Computer Science Colloquia
Thursday, May 28, 2015
Advisor: Kevin Skadron
Attending Faculty: Worthy Martin (Chair); Gabriel Robins, Yanjun Qi
1:00 PM, Rice Hall, Rm. 242
PhD Qualifying Exam Presentation
Entity Resolution Acceleration using Automata Processor
Entity Resolution (ER), referring to finding identical entities within one database or across several databases, is of great importance for merging data from different data resources. Considerable research has been devoted to solving this problem; however, neither the performance nor the generality of current methods is satisfying. As the sizes of databases are growing fast in the big-data era, it becomes more computationally expensive to identify whether two records represent an identical entity.
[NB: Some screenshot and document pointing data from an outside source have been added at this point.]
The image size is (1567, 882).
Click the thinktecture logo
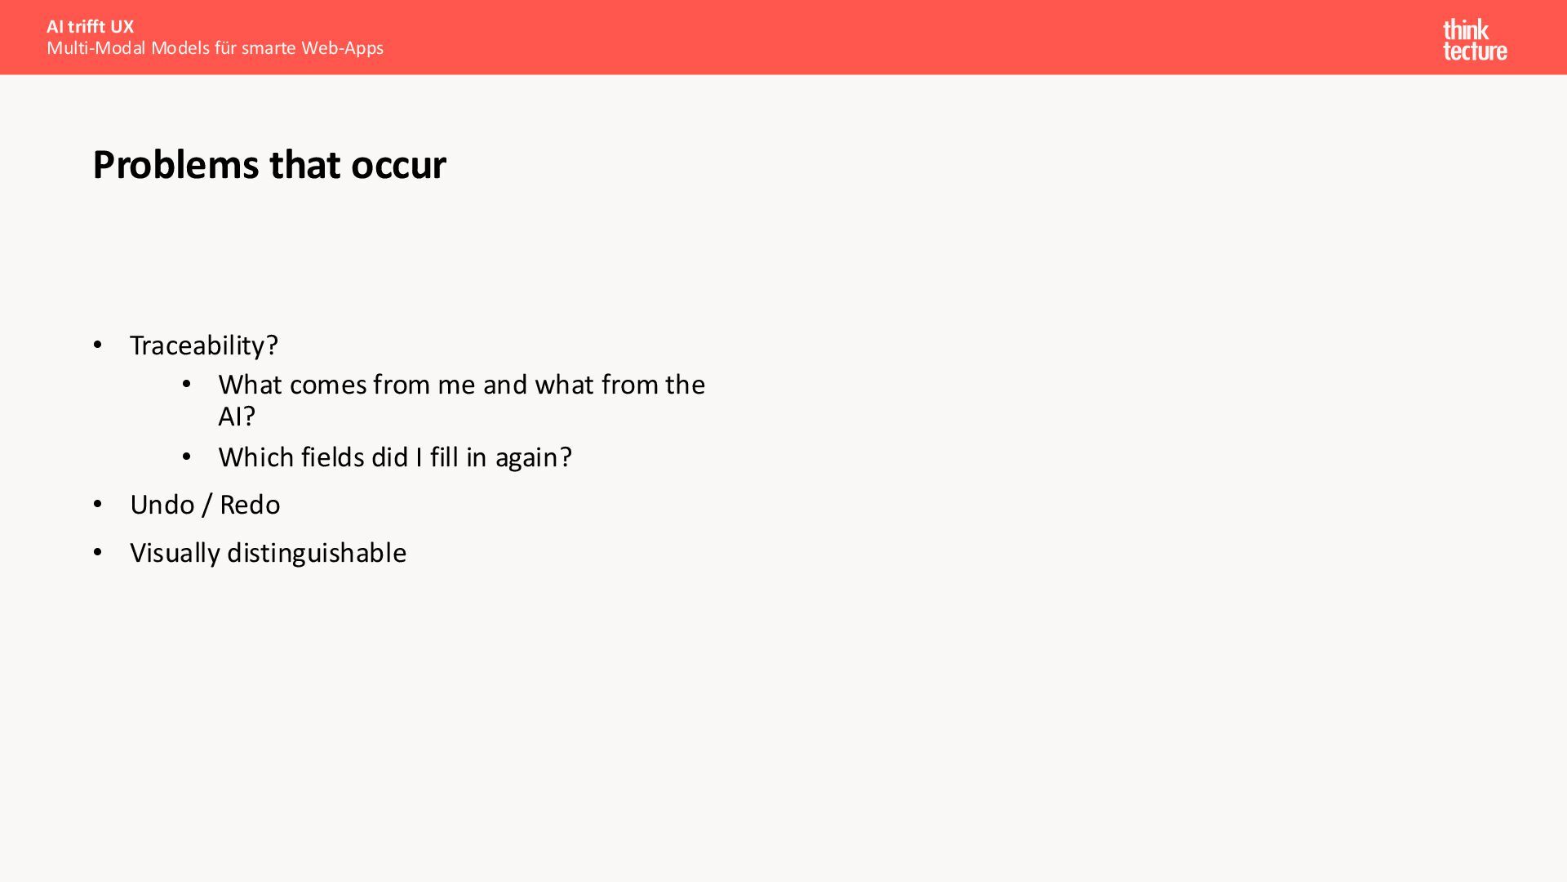(1475, 40)
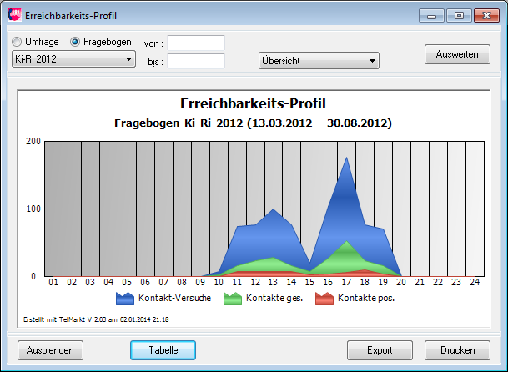The height and width of the screenshot is (372, 508).
Task: Click the chart title Erreichbarkeits-Profil
Action: (x=253, y=103)
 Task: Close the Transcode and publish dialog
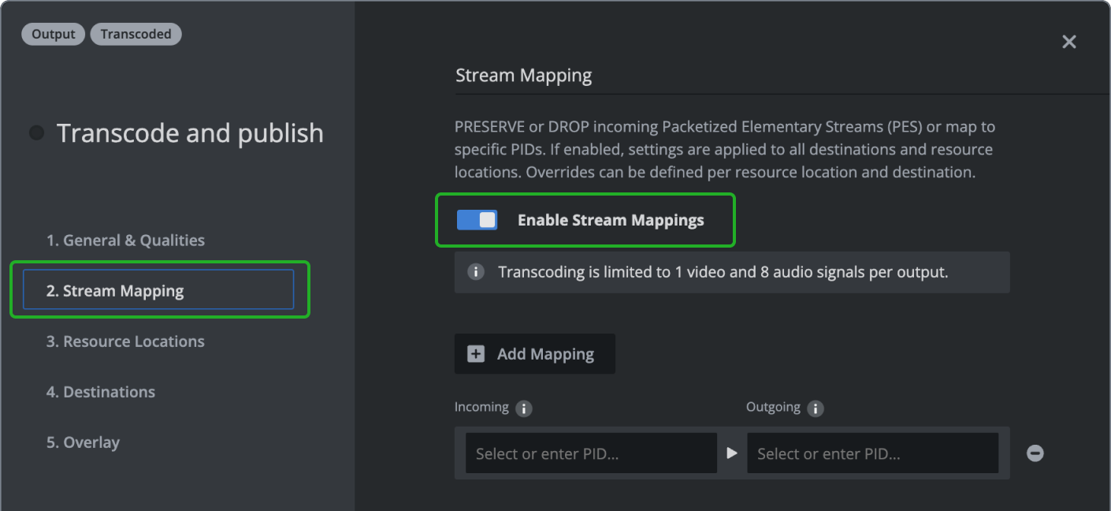point(1068,42)
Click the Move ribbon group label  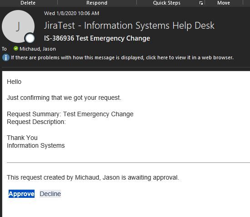point(224,3)
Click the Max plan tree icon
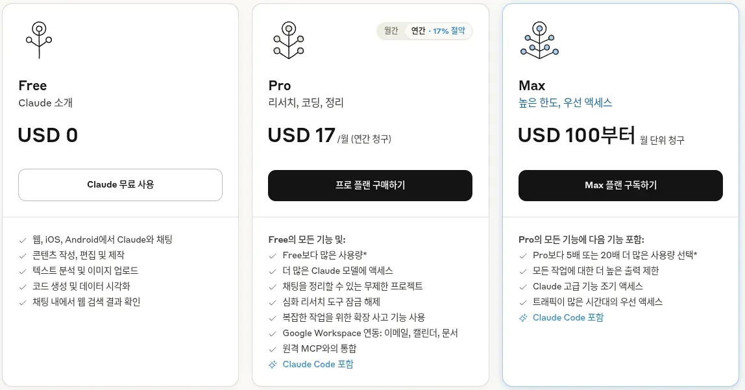The width and height of the screenshot is (745, 390). (539, 40)
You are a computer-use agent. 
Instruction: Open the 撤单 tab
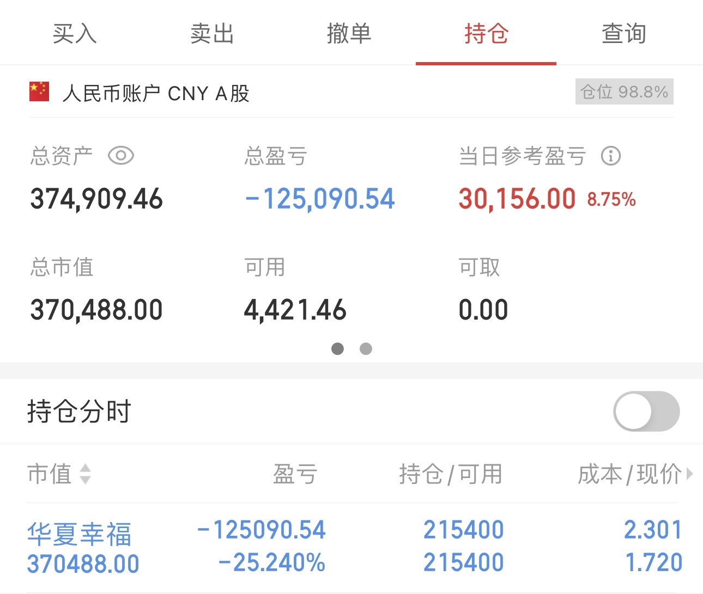click(349, 33)
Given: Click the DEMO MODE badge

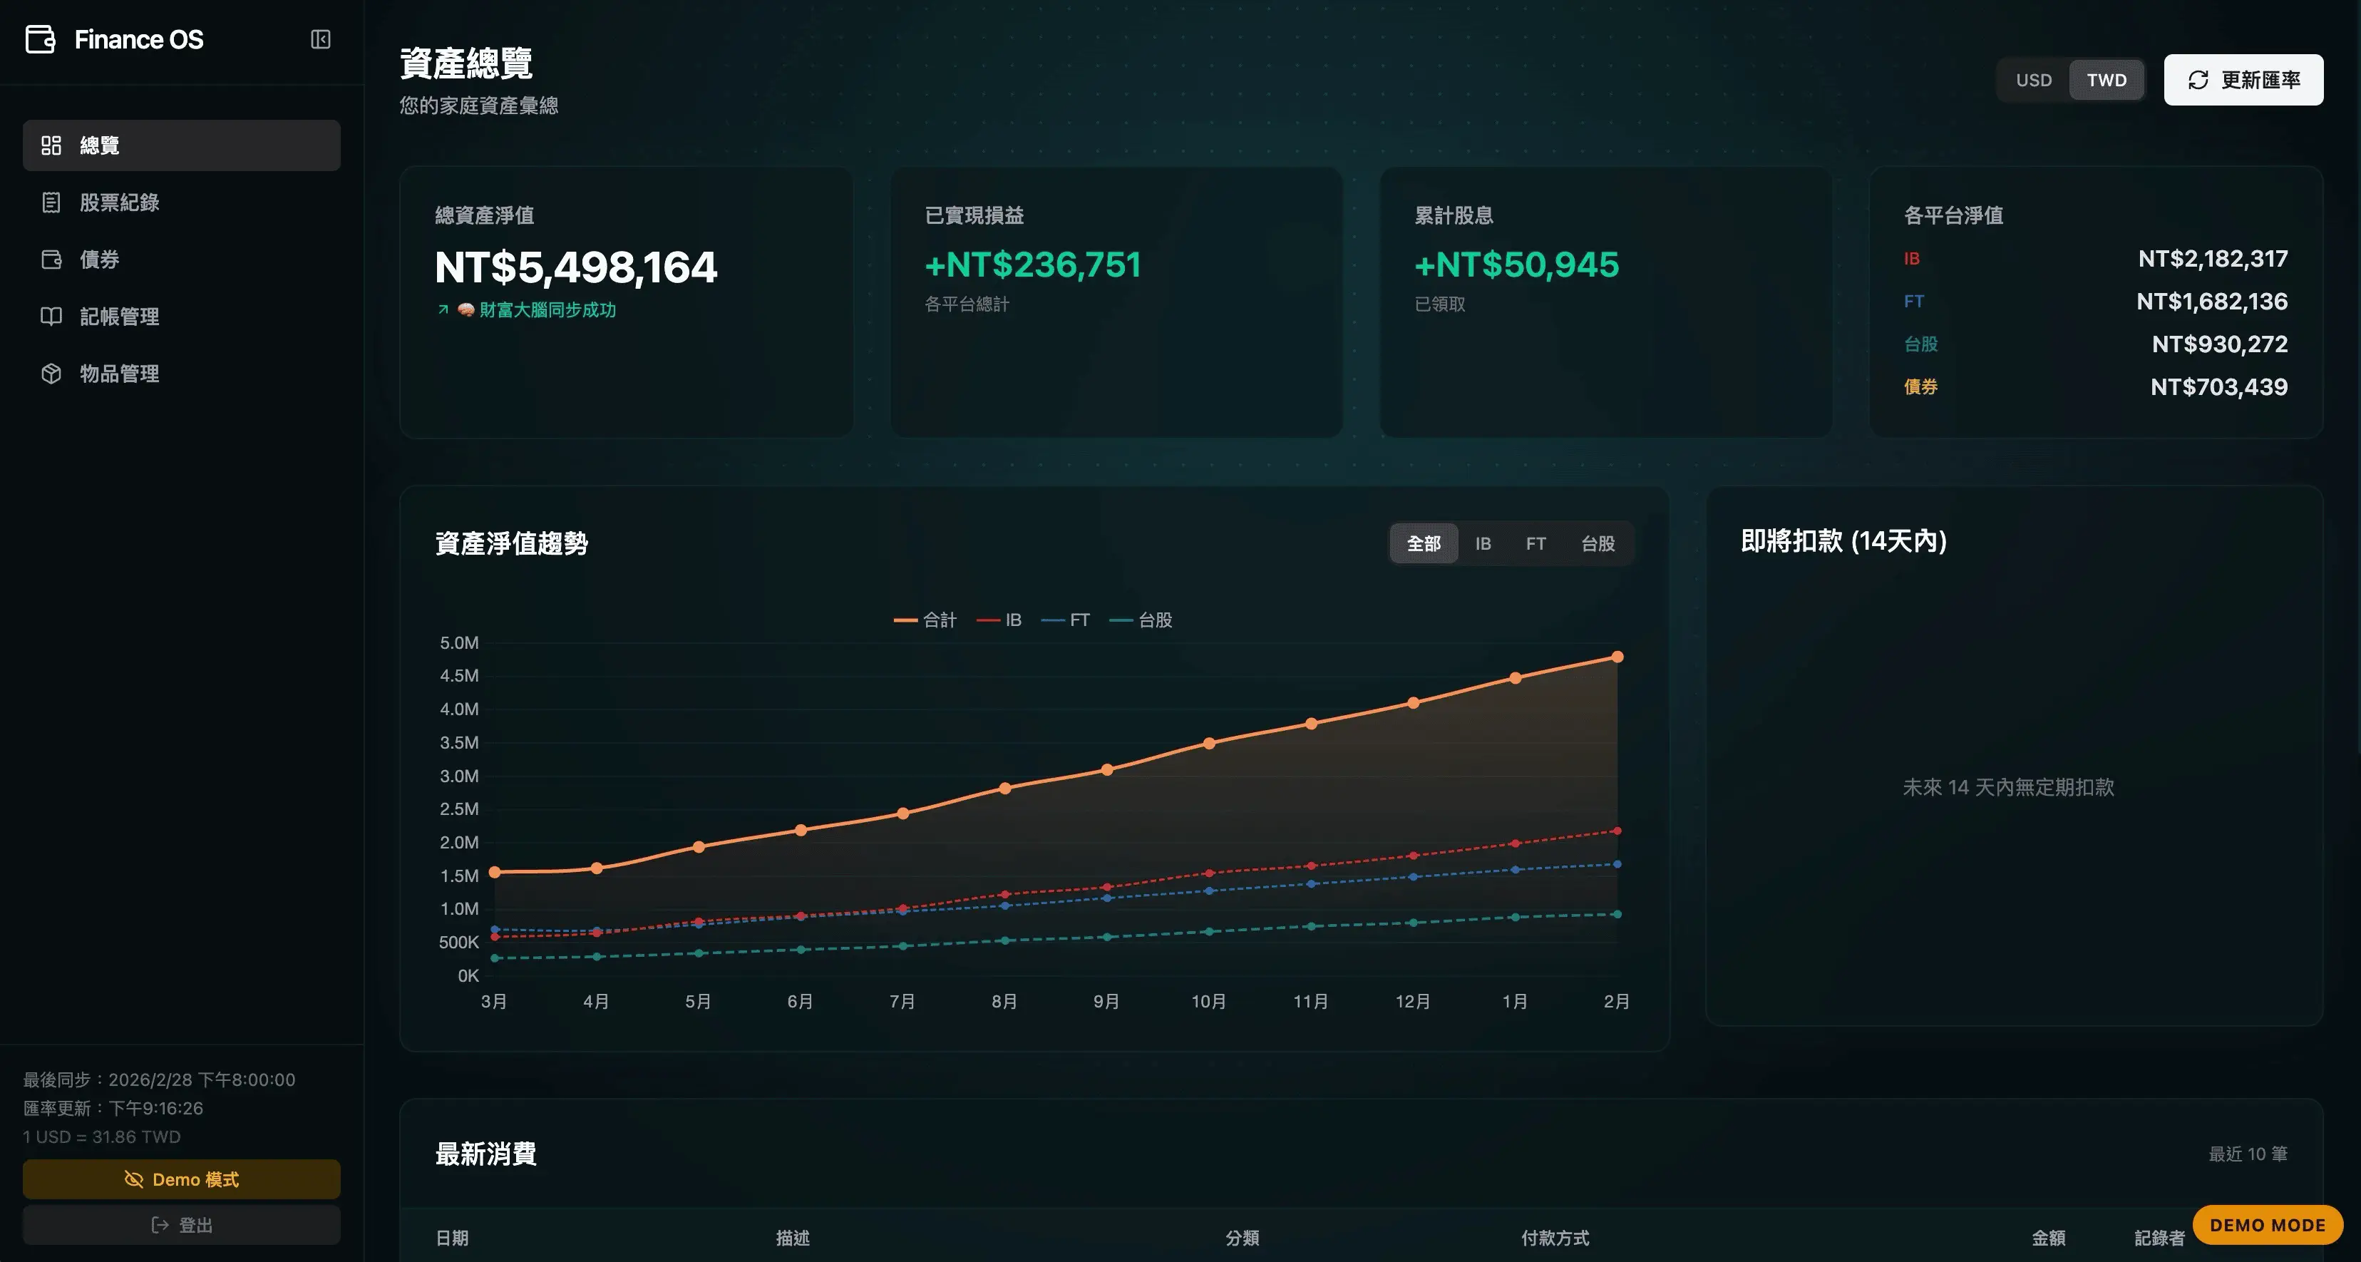Looking at the screenshot, I should [x=2268, y=1224].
The complexity increases with increasing variation allowed. Micron's Automata Processor (AP), an efficient and scalable semiconductor architecture for parallel automata processing, provides a new opportunity for hardware acceleration for ER. We profile existing ER methods and find matching is current primary bottleneck. Therefore, we propose using the AP to accelerate matching and use a real-world application to illustrate how AP works. An AP-CPU heterogeneous computing framework is presented, accelerating the performance bottleneck of fuzzy matching for similar but potentially inexactly-matched names. The performance results show dramatic improvement over the existing CPU algorithm. $9.95$x to $1333$x speedups are gained for matching one name. We also use three different metrics to evaluate accuracy. AP shows better results for all the three metrics. Technology-scaling projections suggest that future generation of the AP will produce even better performance. In summary, the AP shows great potential for accelerating Entity Resolution.